(The request):
Pull out the lines of the entries below word for word, starting at the line that contains "The width and height of the screenshot is (1178, 590)." and stopping after the last line of the entries. Leave the pictures out.

(Records for the task):
• • • • • • •

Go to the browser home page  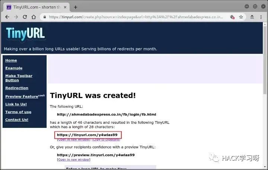point(34,17)
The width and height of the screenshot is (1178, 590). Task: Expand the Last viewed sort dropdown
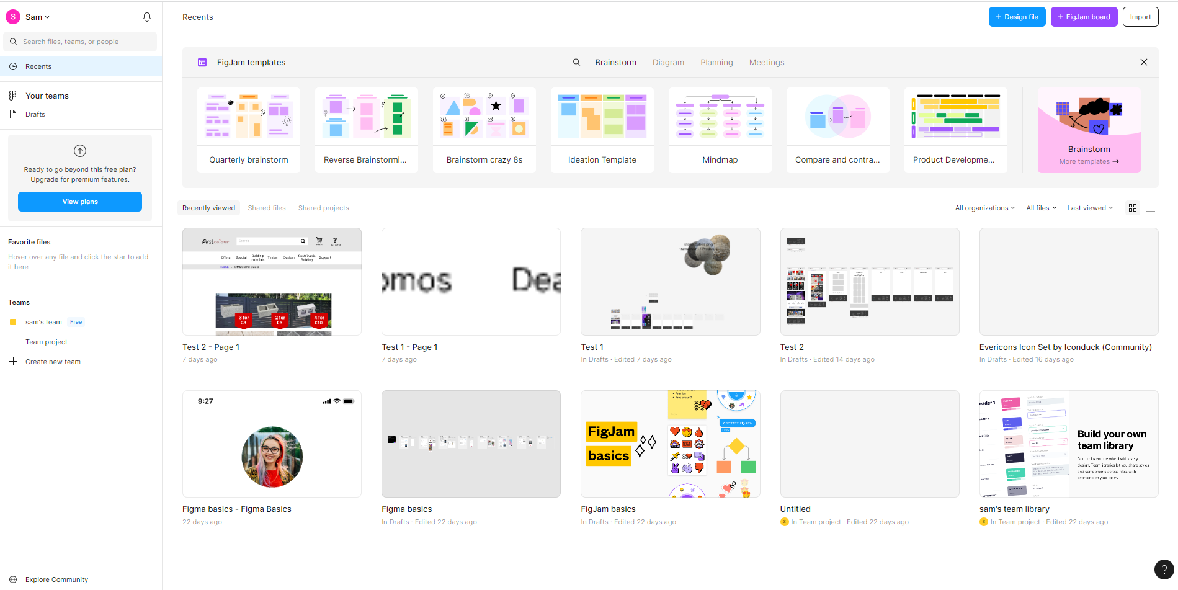(1089, 208)
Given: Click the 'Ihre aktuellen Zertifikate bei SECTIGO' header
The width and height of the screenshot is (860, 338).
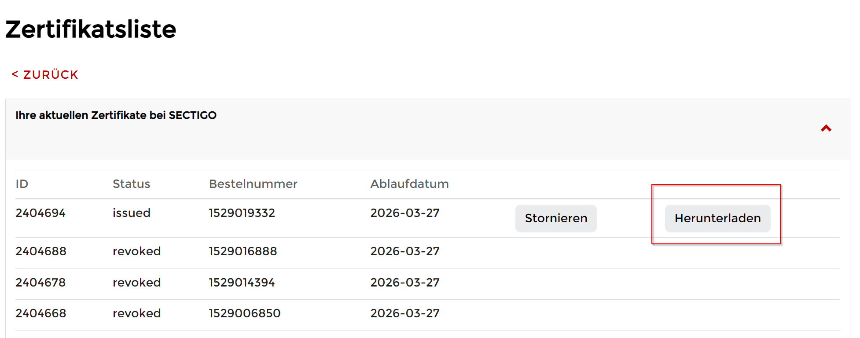Looking at the screenshot, I should [116, 115].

• • • • • • •

(Completed task):
The width and height of the screenshot is (1178, 590). Task: Expand the Last viewed sort dropdown
(1089, 208)
Given: Click the 'Ihre aktuellen Zertifikate bei SECTIGO' header
The width and height of the screenshot is (860, 338).
Looking at the screenshot, I should [116, 115].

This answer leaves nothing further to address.